In Depth

Ariel Sharon: a time to eulogise or to face the brutal facts?

As Sharon's death is announced from Tel Aviv, young Israelis look to the future not the past

ariel-sharon.jpg

THAT an Israeli politician, indirectly responsible for the massacre in 1982 of hundreds of Palestinian and Lebanese civilians, should get near rolling coverage of his deteriorating health and eventual death similar to that afforded to Nelson Mandela is not surprising - if one looks at who has been doing the reporting.

The eulogies and appraisals published by the American, British and Israeli media for Ariel Sharon, the man who went from a teenage member of Haganah (the paramilitary force that preceded the Israeli army) to prime minister (2001-2006), are heavy on the word "legacy" and seem intent on weighing the man's actions to determine whether he was, overall, a force for peace or war.

His more than 65 years in the service of Israel, both on the battlefield and in the Knesset, leave plenty to be picked over.

Inevitably, much has been made of his final contribution to Israel's history - his decision in 2005, four years into his premiership, to forcibly remove nearly 10,000 illegal Israeli settlers from the Gaza Strip.

Framed as a "shock" move in light of his previous hawkishness, the decision to be rid - on his own terms - of a stretch of land that would never be part of Israel actually fitted perfectly with his lifelong aim to strengthen his country.

But this final political act, less than six months before he suffered the stroke that would put him in a coma for eight years, has been turned into something more: an exaggerated glimpse of what might have been.

Numerous commentators have suggested that the Gaza withdrawal was the start of a new direction, that Sharon, aka the Bulldozer, was in the process of developing a more flexible, pragmatic face for Israel. What might he have gone on to achieve? We will never know, and never can.

Such speculation, which serves only to further lionise the so-called 'Lion of God' (even in his final hours, hospital bulletins talked of him "fighting like a lion"), should not form part of his final weighing.
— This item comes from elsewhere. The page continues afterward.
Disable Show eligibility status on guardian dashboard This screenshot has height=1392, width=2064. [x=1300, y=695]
We have more than enough facts to go on.

During his short tenure as Defence Minister, he oversaw the 1982 invasion of Lebanon and was held indirectly responsible – by an Israeli commission of inquiry - for "not taking appropriate measures to prevent bloodshed" when Lebanese Christian Phalangist forces entered the Sabra and Shatila refugee camps in Beirut and massacred thousands of Palestinians and Lebanese Shiites.

To Sharon's fury, the commission demanded his resignation; it took the death of a protester at a Peace Now march to make him stand down.
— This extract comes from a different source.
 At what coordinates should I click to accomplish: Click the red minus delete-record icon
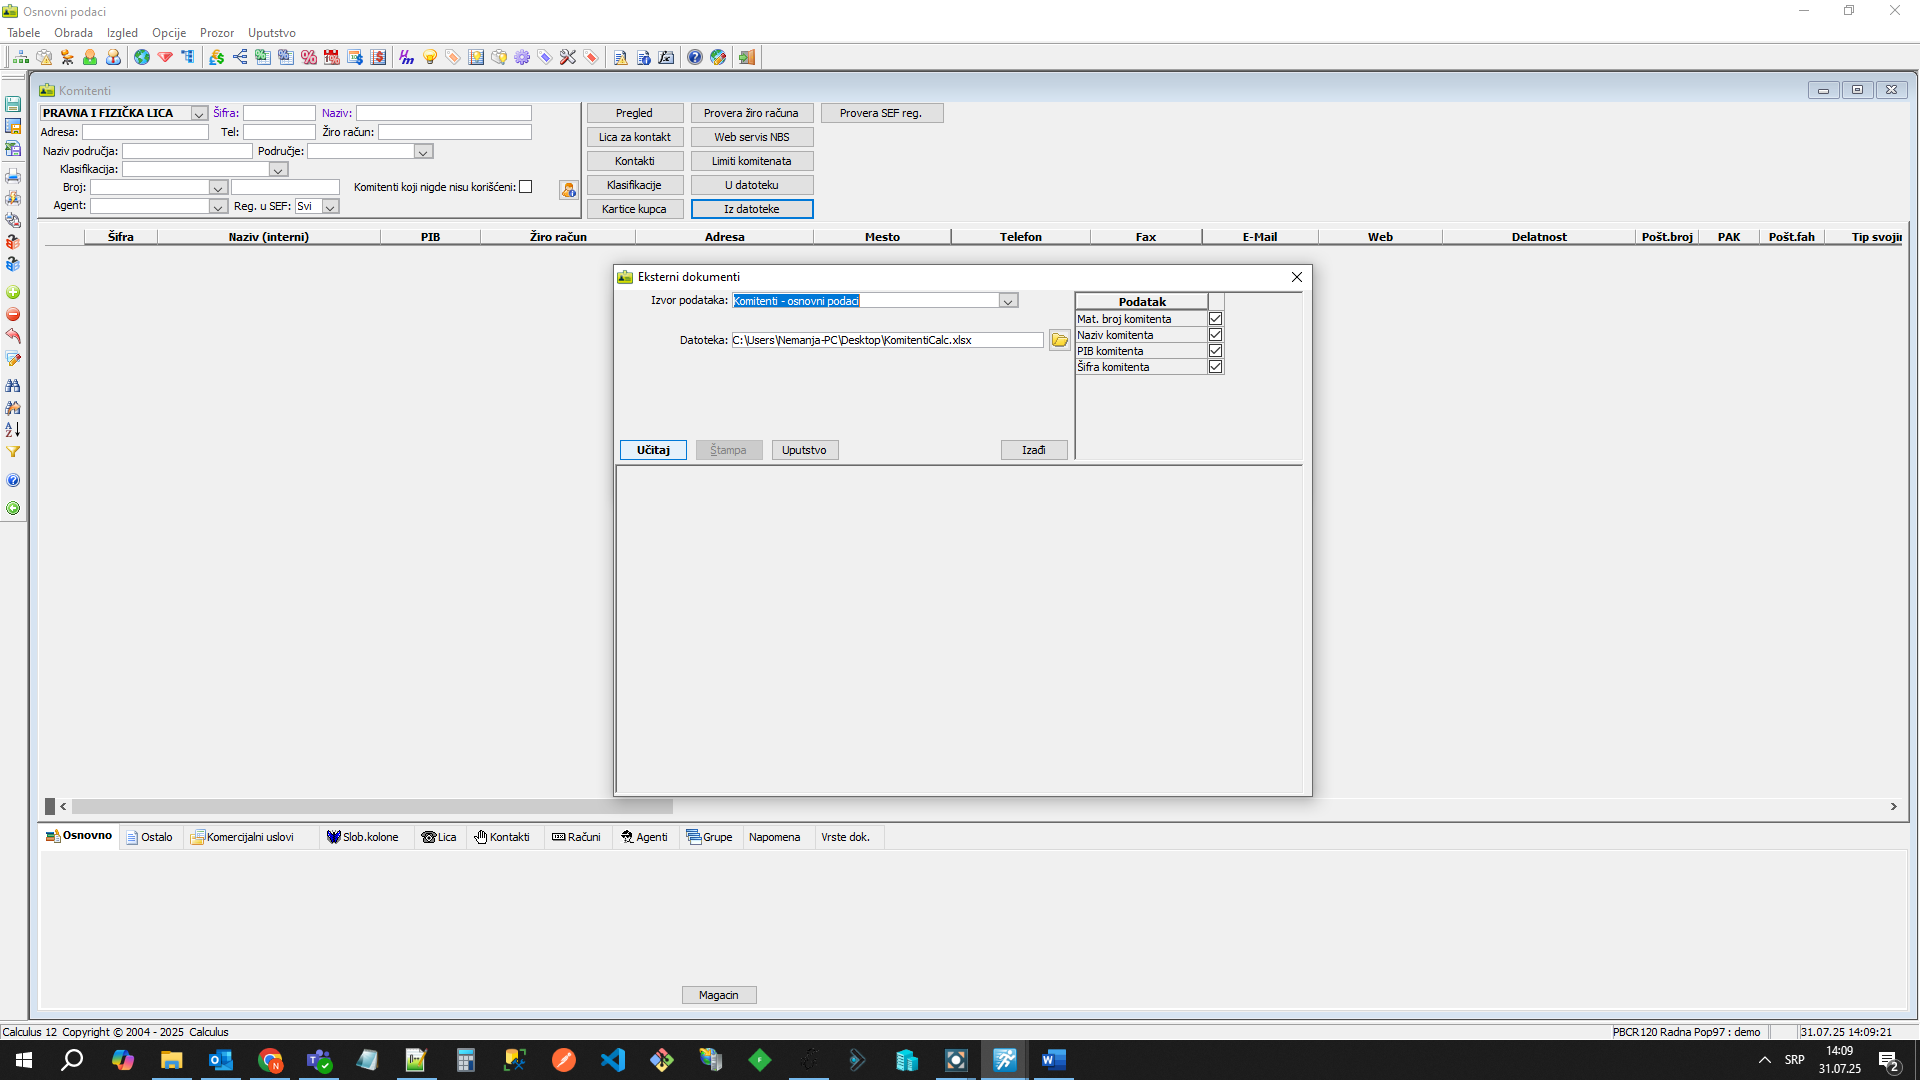[13, 315]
And despite his eventual about-turn on the issue of Israel’s presence in Gaza, he is inextricably linked to the birth of the Israeli settlement movement in the 1970s and 80s.

During his tenure as Minister of Agriculture (1977-81) under the premiership of Menachem Begin, Sharon was a forceful proponent of the right-wing Gush Enumin's activities as it sought - regardless of legality - to install Jewish people in the occupied Palestinian territories, land they believed God had given them.

Even his much-heralded military career has its stains. As the 25-year-old commander of the special forces Unit 101, he led a “reprisal” attack on Qibya village in October 1953. A UN Security Council document on the incident reports: “All occupants of dwellings had been murdered at close range. In all, there were 66 innocent victims, most of them women and children.”

In Israel, of course, most of these facts are well known. Yet with the non-stop Western media coverage of his deathbed bulletins, you'd be forgiven for assuming that Sharon and his legacy have been the dominant topics of conversation among Israelis in recent weeks. However, this is another western distortion: the extent to which his death will resonate in Israel.

Chatting online with young friends in Israel, all admitted they had followed the news of his deteriorating health, but said they had no particular thoughts on either the man or his demise after eight years in a vegetative state.

"No one really cares, it's only the media," Omer, an Israeli in his early 20s, told me a few days before his death was announced on Saturday. "When I open the paper, it's everywhere, but when I open my Facebook, there is nothing. Just a few jokes about why he is even still alive."

"And I don't think it's even just the younger generation, a lot of the older ones too. Even my parents don't care."

Even lions cannot roar from beyond the grave.